厚生労働省から発表されるデータを見るとようやく減少傾向に転じたようですが、実際の診療では検査をすると未だに陽性になる患者さんがちらほらいらっしゃいます。
今年の夏に流行したコロナウイルスの変異株で主流のものはオミクロン型から派生した変異型「NB.1.8.1」で、通称「ニンバス」と呼ばれるものです。
その特徴はのどの痛みで、欧米では「カミソリ刃の喉(razor blade throat)」と呼ばれ、カミソリを飲み込んだような強烈な喉の痛みがあるとして注目されています。
ただし実際には発症したばかりはのどの症状が目立たず発熱や倦怠感のみの方や、逆に発熱は無く通常の風邪症状だけの方など症状は様々です。
ニンバスのウイルスとしての特徴は「ヒトの細胞への結合力」と「免疫からの回避能力」にあるとされていて、これまでの変異株と比べて感染力がやや強いとされています。
一方で、重症化する割合などに大きな差はないとみられています。
なぜこの夏流行したのか
上で説明したニンバスの感染力の強さに加えて、以下の要因が考えられます。
- 猛暑による換気機会の減少
記録的な猛暑が続いたことで、冷房をつけた室内で過ごす時間が増え、窓を閉め切ることが多くなりました。
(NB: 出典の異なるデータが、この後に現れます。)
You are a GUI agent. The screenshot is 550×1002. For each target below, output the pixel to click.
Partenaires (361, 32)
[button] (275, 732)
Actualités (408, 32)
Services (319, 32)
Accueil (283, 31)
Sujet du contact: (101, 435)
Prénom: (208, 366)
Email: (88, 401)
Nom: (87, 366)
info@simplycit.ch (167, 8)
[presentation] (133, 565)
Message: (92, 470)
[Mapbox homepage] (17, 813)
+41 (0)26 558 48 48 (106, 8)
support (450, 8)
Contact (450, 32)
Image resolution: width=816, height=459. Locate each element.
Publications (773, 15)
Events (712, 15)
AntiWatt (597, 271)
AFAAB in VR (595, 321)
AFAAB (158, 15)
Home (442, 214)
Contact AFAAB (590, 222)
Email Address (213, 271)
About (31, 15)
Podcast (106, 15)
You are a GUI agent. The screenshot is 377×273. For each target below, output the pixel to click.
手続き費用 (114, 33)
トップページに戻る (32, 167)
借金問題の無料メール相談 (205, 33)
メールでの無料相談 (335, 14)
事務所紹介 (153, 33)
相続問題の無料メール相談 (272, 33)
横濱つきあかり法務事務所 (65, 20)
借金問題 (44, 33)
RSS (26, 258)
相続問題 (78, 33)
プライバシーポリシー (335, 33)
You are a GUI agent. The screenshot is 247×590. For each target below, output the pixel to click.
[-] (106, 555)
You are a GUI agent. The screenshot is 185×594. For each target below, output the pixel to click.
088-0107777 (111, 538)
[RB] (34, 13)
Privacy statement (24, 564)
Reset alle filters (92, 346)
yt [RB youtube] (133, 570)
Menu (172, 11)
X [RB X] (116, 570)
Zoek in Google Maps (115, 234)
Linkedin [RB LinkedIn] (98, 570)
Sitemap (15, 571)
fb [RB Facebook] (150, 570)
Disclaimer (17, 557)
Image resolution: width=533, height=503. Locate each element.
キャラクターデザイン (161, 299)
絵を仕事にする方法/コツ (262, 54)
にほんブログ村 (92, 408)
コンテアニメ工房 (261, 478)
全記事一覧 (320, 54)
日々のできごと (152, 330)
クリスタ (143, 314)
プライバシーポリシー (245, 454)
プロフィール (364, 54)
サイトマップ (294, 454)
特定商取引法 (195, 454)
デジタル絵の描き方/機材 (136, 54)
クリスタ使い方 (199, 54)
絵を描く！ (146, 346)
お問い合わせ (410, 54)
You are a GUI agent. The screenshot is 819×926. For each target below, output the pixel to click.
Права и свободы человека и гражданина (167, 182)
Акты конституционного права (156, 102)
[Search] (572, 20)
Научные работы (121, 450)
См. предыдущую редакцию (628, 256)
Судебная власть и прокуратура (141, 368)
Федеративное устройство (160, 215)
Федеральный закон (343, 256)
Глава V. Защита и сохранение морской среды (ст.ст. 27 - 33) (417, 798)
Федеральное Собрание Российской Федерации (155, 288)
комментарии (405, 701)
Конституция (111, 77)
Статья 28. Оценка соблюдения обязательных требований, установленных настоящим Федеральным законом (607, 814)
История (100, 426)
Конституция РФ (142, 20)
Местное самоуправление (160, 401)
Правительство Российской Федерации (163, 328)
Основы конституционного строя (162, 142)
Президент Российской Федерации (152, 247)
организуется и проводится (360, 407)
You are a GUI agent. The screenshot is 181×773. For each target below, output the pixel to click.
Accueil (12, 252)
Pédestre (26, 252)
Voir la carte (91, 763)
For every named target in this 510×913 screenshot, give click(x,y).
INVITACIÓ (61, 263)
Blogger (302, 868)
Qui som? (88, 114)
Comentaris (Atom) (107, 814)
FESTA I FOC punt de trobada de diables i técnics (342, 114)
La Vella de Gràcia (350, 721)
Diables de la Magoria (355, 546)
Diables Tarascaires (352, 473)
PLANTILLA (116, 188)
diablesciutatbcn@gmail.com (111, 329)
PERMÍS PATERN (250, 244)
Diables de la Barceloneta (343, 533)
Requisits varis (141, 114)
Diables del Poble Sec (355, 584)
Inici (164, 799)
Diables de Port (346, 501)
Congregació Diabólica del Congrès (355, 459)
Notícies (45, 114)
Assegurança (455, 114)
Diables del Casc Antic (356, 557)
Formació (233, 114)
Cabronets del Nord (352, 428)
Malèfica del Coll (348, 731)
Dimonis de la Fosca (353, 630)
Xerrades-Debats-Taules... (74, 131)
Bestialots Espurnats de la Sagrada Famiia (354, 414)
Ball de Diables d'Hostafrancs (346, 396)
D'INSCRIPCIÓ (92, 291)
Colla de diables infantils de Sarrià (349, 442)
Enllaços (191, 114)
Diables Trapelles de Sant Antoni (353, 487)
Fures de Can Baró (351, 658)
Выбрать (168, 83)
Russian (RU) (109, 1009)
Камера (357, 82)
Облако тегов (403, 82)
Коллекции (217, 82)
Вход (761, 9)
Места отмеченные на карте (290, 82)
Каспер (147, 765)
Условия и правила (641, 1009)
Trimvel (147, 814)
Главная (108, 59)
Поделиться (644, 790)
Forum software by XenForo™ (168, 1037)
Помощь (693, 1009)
そのため、ウイルスが空気中に留まりやすくなった可能性があります。 - 人の移動の活発化
毎年のことですが、お盆休みや夏休みに旅行や帰省などで地域を越えた人の移動が活発になり、感染が広がる機会が増えました。 - 夏バテによる免疫力の低下
厳しい暑さによる体力の消耗や食欲不振は、気づかないうちに免疫力を低下させることがあります。体の免疫力が弱っているとウイルスが侵入しやすくなったとも考えられます。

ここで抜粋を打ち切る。